Still holding her hands in mine and figuring I might be waiting for a while for her to get the guts to spit it out, I lowered my elbows to my knees.

She squirmed around on the counter for several seconds before finally talking again. “Last night was the first time since you gave me my ring that I realized you thought we might not last.” The words poured out as if they’d been sitting in her mouth waiting to be freed.

“That’s not at all what I was saying.”

“It is—”

“It isn’t. I said it could cause problems, but my mind never went to the place of believing that it’s something worth breaking up over. It just gets frustrating, that’s all.”

“So you’ve never thought of breaking it off?”

“No. As I’ve said five thousand times, you aren’t getting rid of me that easy.”

“You didn’t even think about it last night when you were avoiding me?”

“I wasn’t avoiding you; I was avoiding my mother. And you’re one to talk—you’ve avoided me all day.”

“Last night you didn’t even come out and say goodnight to me, and then you were gone this morning and you didn’t leave me a note or a drawing. You even left my lunch on the counter.”

“Okay … ?” I didn’t understand her point.

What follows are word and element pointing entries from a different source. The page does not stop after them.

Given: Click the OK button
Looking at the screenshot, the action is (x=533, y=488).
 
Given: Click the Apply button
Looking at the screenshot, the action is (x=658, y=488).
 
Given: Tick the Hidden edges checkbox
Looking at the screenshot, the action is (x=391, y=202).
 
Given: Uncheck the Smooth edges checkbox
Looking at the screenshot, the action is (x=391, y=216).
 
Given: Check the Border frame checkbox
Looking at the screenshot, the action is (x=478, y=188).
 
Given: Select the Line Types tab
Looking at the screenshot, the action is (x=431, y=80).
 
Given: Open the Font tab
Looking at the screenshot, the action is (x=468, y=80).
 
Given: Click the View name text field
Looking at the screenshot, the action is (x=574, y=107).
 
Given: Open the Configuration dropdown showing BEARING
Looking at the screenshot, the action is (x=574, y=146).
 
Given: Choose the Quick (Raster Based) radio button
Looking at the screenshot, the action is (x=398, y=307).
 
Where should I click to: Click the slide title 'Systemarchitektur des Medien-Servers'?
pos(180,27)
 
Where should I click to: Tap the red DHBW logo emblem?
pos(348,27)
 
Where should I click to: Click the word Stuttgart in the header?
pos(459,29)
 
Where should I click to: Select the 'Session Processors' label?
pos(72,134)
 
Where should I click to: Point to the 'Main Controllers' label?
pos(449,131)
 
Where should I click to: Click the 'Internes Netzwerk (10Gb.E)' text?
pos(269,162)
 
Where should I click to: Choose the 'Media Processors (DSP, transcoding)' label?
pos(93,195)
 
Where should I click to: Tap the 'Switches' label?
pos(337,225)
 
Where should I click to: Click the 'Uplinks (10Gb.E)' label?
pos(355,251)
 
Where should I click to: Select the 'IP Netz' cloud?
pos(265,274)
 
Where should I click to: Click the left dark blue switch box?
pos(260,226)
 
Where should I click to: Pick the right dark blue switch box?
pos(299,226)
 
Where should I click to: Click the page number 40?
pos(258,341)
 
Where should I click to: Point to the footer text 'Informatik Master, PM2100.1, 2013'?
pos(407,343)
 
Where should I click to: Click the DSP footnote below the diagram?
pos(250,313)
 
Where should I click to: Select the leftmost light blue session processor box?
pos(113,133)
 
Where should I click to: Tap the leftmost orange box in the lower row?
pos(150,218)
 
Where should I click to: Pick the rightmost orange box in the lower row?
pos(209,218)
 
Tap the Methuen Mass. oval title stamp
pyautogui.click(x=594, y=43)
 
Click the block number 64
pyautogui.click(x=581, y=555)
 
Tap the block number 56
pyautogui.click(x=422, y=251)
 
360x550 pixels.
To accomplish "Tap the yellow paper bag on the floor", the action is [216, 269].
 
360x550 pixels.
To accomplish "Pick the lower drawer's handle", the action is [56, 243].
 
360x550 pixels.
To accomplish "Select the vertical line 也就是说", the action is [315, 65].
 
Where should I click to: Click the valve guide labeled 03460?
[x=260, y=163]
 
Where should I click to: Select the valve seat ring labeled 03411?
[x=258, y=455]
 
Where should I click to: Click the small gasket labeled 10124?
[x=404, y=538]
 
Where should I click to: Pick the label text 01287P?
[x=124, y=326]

“So I avoided you because I was afraid you were going to break up with me.”

“What?”

“I thought that if you didn’t actually see me, you wouldn’t be able to do it; and maybe by the time you did see me, you would have calmed down and changed your mind.”

“No way. There’s no way that would’ve happened.”

I leaned forward and laid my forehead against hers. “Charlie, being frustrated doesn’t equal wanting to break up. When you love someone, you don’t leave just ‘cause they drive you crazy. Ask my dad. My mom’s a lot crazier than you are, and he hasn’t gone anywhere in almost twenty years.”

“Well, that’s true.”

“If being frustrated made someone wanna break it off, you woulda already broken up with me over all of the disgusting straws I leave lying around.”

“That’s true too.”

“I didn’t say goodnight because I fell asleep before you came upstairs. And I didn’t leave you a note or a drawing and I forgot your lunch because I woke up late and was running behind. I didn’t want to be late to the gym. I wasn’t thinking clearly, and honestly I didn’t realize that me doing those things meant so much to you.”

“Of course they do.”

“I didn’t realize you’d noticed.”

“Riley, I keep every note and picture you leave me.”

“You do?”

“I love them.”

“I’m glad to hear it.”

I kissed the tip of her nose and could feel it scrunch under my lips, so either she was smiling or crying. I pulled away enough to take a look and was relieved to see she was smiling.

“So we’re okay?” I asked.

“If you’re okay.”

“I’m perfect. I’m right where I wanna be.”

“Me too. I love you,” she whispered.

It was one of the few times she’d said it first, and hearing her say it gave me the same rush it gave me when I heard it at the playground the first time.

“I love you too.”

I leaned over to kiss her.

“Make room for Jesus to walk through,” my mother announced out of nowhere.

I looked over at her in disgust. “Your timing stinks.”

“My timing’s perfect,” she corrected.

“How’d you know when to come back in?” I asked.

She looked at me and smiled. “I’m a mom, and moms know everything.”